■ **Source**
● ● ● ● ●

I was looking at branching, and I wanted to avoid branching in a loop, which basically was doing this
for(z=0; z<8; z++){
if(0xff&&(array[z])!=0 ){
break;
}
}
so my plan was actually to replace it with the following :
for(z=0; z<8; z++){
(0xff&&(array[z])==0 ) ? continue : break;
}
but well, this does not work, and I understand why, but would like to know if there is another way of doing this, in a similar way.
Thanks
You could include the break condition with the termination condition (i.e. z<8) of the for statement. But you can't avoid branching; this is just a different way to express it.
Using a ? is still a branch, it's just another way of writing if.
As you only have 8 indicies, you can unroll your loop.
inline int getZ()
{
if (array[0] & 0xff) return 0;
if (array[1] & 0xff) return 1;
... and so on
}
As a side note, you want to use the & bitwise operator, not the boolean && operator, otherwise your expression will always be true.
How about:
int bits = 0;
for(z=0; z<8; z++) bits |= array[z];
if ((bits & 0xff) != 0) printf("Found it!\n");
The above has only one extra if, rather than one-per-loop-iteration. If your goal is to make the code's execution faster, it might help or it might not. (My guess is it won't make a lot of difference if you're running on a modern CPU)
int z = 0;
while(z<8 && (0xff&&array[z]==0)) z++;
NOTE: maybe you meant to mask array[z] with 0xff? (i.e. using the bit-wise & operator?)
Your negation of the expression is wrong.
0xff&&(array[z])!=0 is true when 0xff is true (which is always true) and (array[z])!=0 is true.
So 0xff&&(array[z])!=0 evaluates to (array[z])!=0 which on negation gives (array[z]==0)
So you need to modify (0xff&&(array[z])==0 ) ? continue : break; to (array[z]==0) ? continue : break;

● ● ● ● ●

■ **Given data**
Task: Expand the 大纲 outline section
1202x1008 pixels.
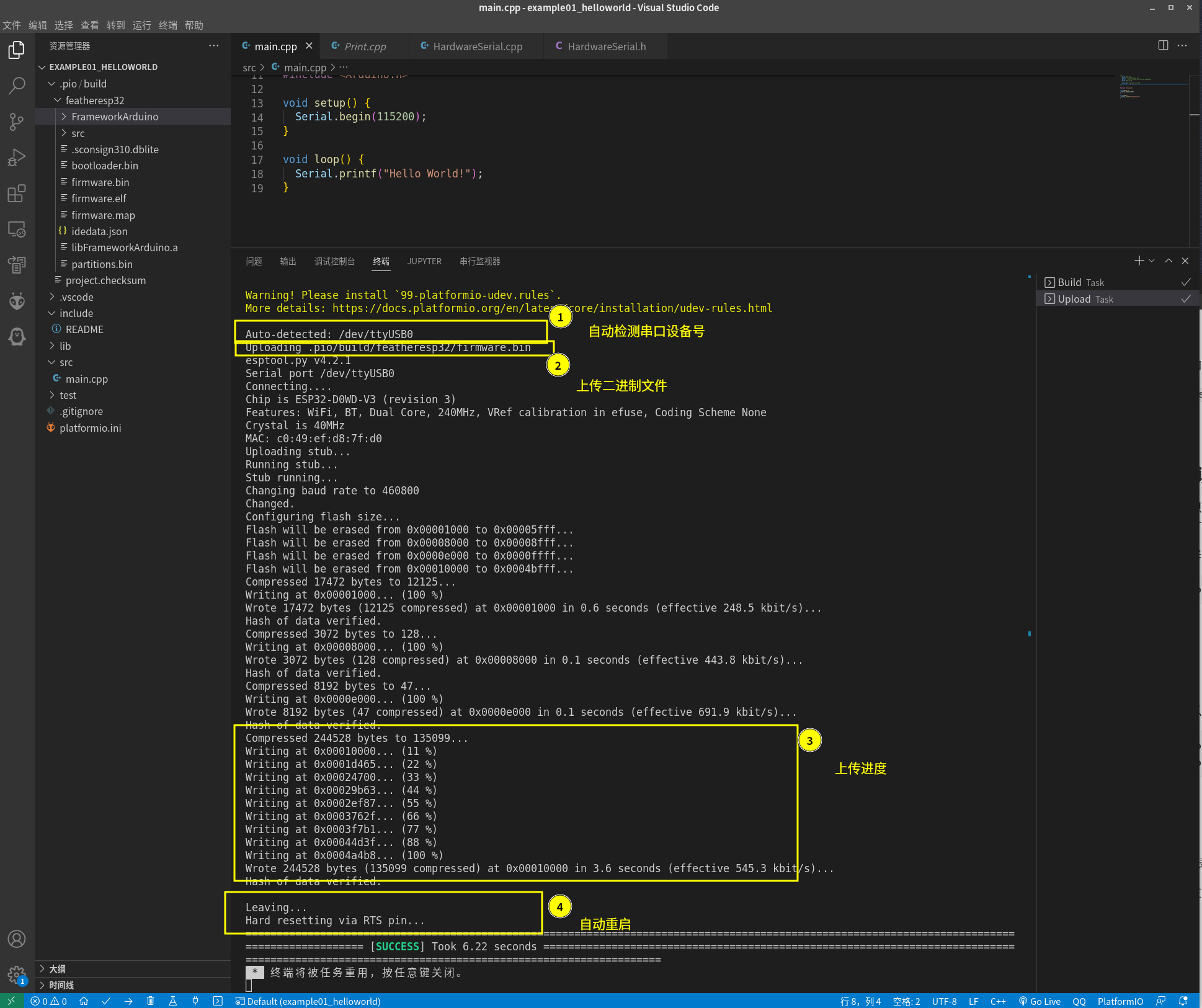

● ● ● ● ●

■ **Work to be completed**
Write out, word for word, the part of the forum thread about avoiding branching in a loop from "inline int getZ()" to "always be true.".

■ **The completed task**
inline int getZ()
{
if (array[0] & 0xff) return 0;
if (array[1] & 0xff) return 1;
... and so on
}
As a side note, you want to use the & bitwise operator, not the boolean && operator, otherwise your expression will always be true.